- [ASSIGNED TASK]:
Continue the forum thread about cellphones and landlines from its last line.

There is no necessity.

It boils down to people not being able to pull themselves away from technology.

Funny how everyone in the past managed perfectly well in the department of landlines.

I don't have a cellphone either, and my husband who's retiring at the end of the year said before he pushes the exit door open when he's leaving the office for the last time, will be tossing his into the garbage can on the way out.

He loathes having to use and have a cellphone.


----------



## MarciKS (Apr 11, 2021)

I have no landline. It's disintegrated and somewhere in the yard. There's not even a spot for a landline in the apartment. So my cellphone is my only communication means. It spends most of it's time on vibrate and it still annoys me. If I go out to eat with someone I have the decency to shut mine off. I don't talk to people on my phone in public either. Most can't even pee without talking to someone on their phone in public. The only thing I like about it is that if I get stranded somewhere I can call for help....provided I have enough phone battery...*RME*


----------



## Aunt Marg (Apr 11, 2021)

MarciKS said:


> I have no landline. It's disintegrated and somewhere in the yard. There's not even a spot for a landline in the apartment. So my cellphone is my only communication means. It spends most of it's time on vibrate and it still annoys me. If I go out to eat with someone I have the decency to shut mine off. I don't talk to people on my phone in public either. Most can't even pee without talking to someone on their phone in public. The only thing I like about it is that if I get stranded somewhere I can call for help....provided I have enough phone battery...*RME*


I laid the law down a couple of years ago when I was putting on a family dinner. I walked into the living room at one point and everyone was sitting their quiet with their noses glued to the screens of their cellphones.

I told everyone to shut their phones off, put them away, and that I didn't want to see them out again.

The people who really irritate me are those who stand in a bank line-up carrying on a full-fledged conversation with someone on their cellphone.

HELLO, OH HI JOE, I'M JUST RUNNING AROUND TOWN TODAY DOING THIS AND THAT, HOW YOU DOIN'?

WELL I HAVE A LITTLE BANKING TO FINISH UP AND THEN HOW ABOUT WE MEET UP AND DROP IN FOR A BEER AT SUCH AND SUCH A PLACE?

OH, HEY, BY THE WAY, HOW'S JANE DOING? LAST TIME I SEEN HERE SHE WAS RECOVERING FROM HER HERNIA OPERATION.

- [RECORDED DATA]:
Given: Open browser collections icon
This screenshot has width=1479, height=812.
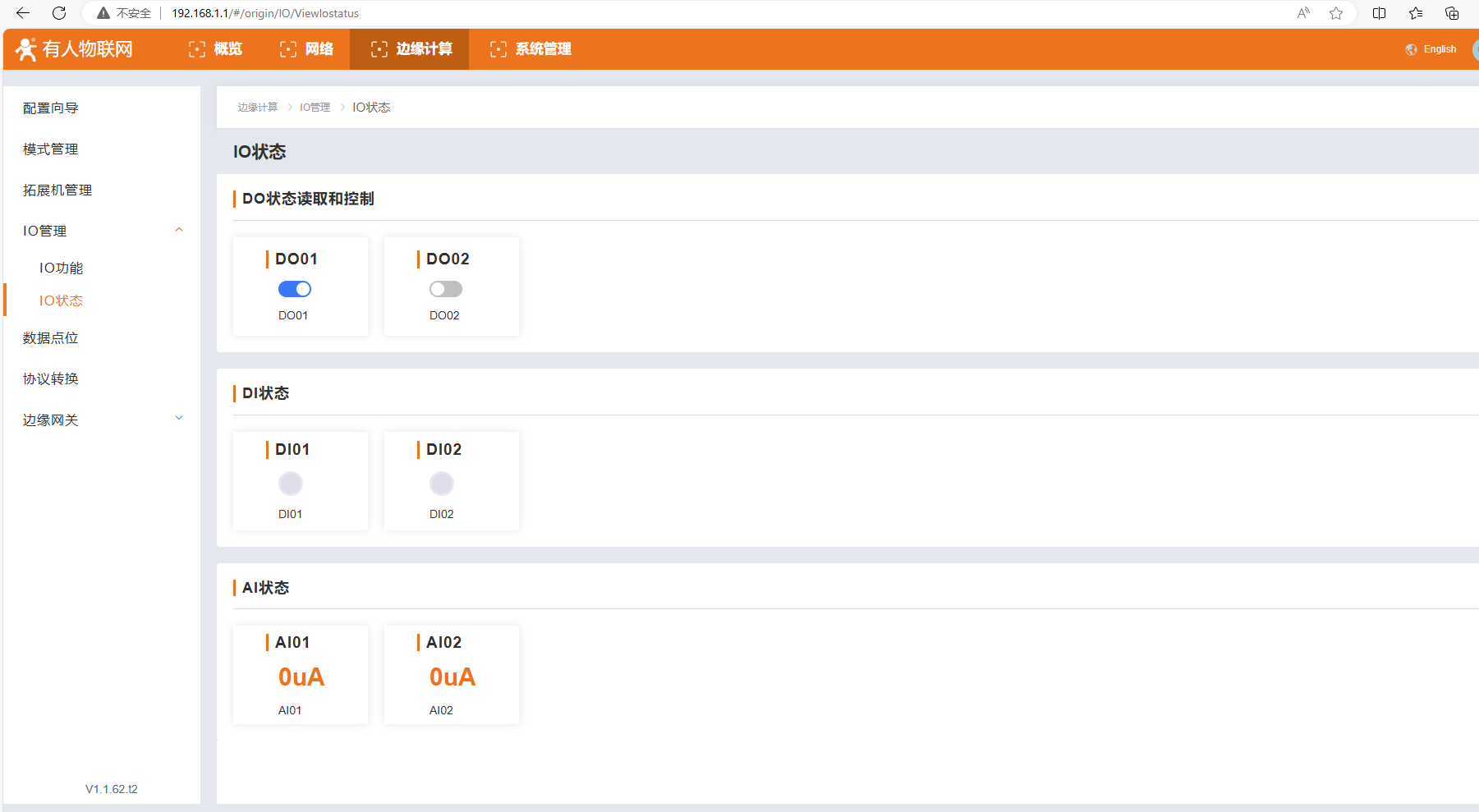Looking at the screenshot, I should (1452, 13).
* * *
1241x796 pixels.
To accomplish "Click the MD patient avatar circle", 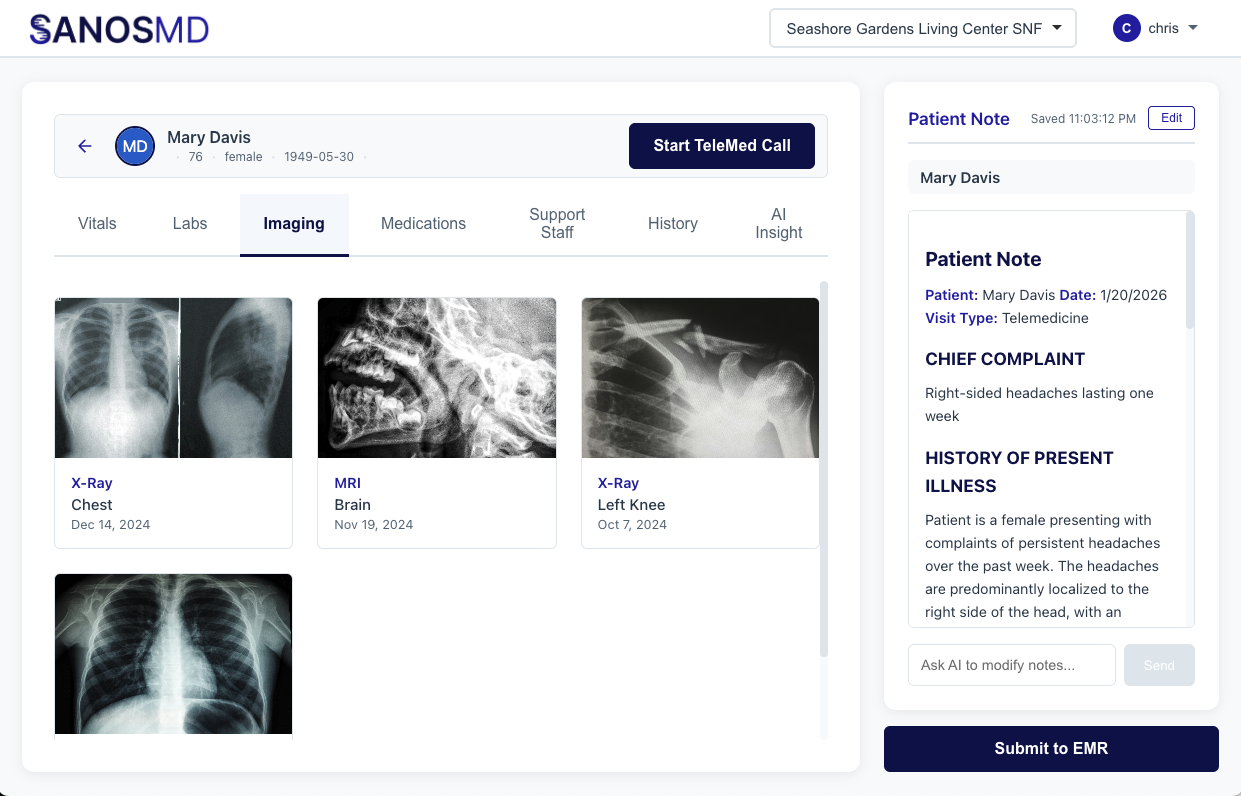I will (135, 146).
* * *
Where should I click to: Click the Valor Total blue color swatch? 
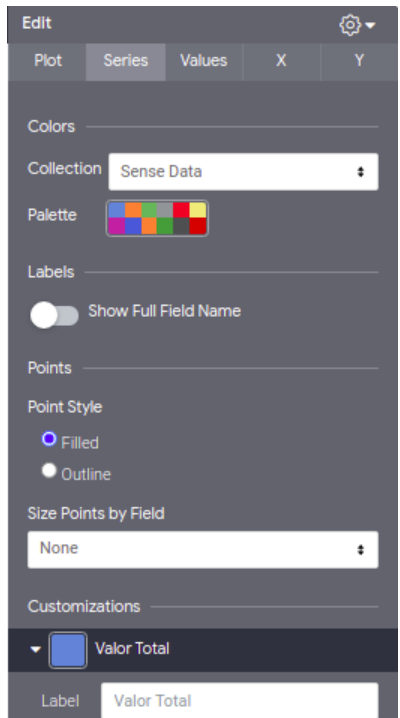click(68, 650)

- [RESPONSE]:
MAN OH MAN, GOTTA TELL YOU THOUGH, JOE, BOY, DID I HAVE A CASE OF DIARRHEA THE OTHER NIGHT, BUT I'LL TELL ABOUT IT MORE OVER OUR SIT DOWN WHEN WE HAVE A BEER!

OKAY, THANKS FOR CALLING! 

Give me a break! Take your conversation elsewhere DING-DONG, like outside!


----------



## IrisSenior (Apr 11, 2021)

Cell phones are so much better that the landline we used to have. With landline-need to run sometimes to pick up the phone; I did have caller id and it was a bummer to find out it was an unknown number calling and I ran for nothing. My cellphone keeps me attached to home when I am out. I can turn off the ringer when I want. I can look up shopping when I am out and then map it to give to directions there (don't use that as much right now). I can take pictures and send to others. I charge the phone every night and have a charger in the car when I am driving. We have a family plan so it is cheaper.


----------



## bowmore (Apr 11, 2021)

I also have a hearing problem, but my smartphone has Bluetooth which is linked to my hearing aids. As far as the cost, We bought Alcatels for $99 new. They do not haveall the bells and whistles, but they work for us.


----------



## SetWave (Apr 11, 2021)

One day in early 1970 I was home alone and the telephone rang. I looked at it and decided I didn't want to talk to anyone so just let it ring. That was a very liberating moment as I resisted the Pavolvian response to run and get it.
As for landlines, I live in an area poorly covered by cell towers so it saves the day for talking.  Also, this comes to mind, people are fighting the building of cell towers in their neighborhoods and I imagine them talking about it on their phones, "Can you hear me???".


----------



## HoneyNut (Apr 11, 2021)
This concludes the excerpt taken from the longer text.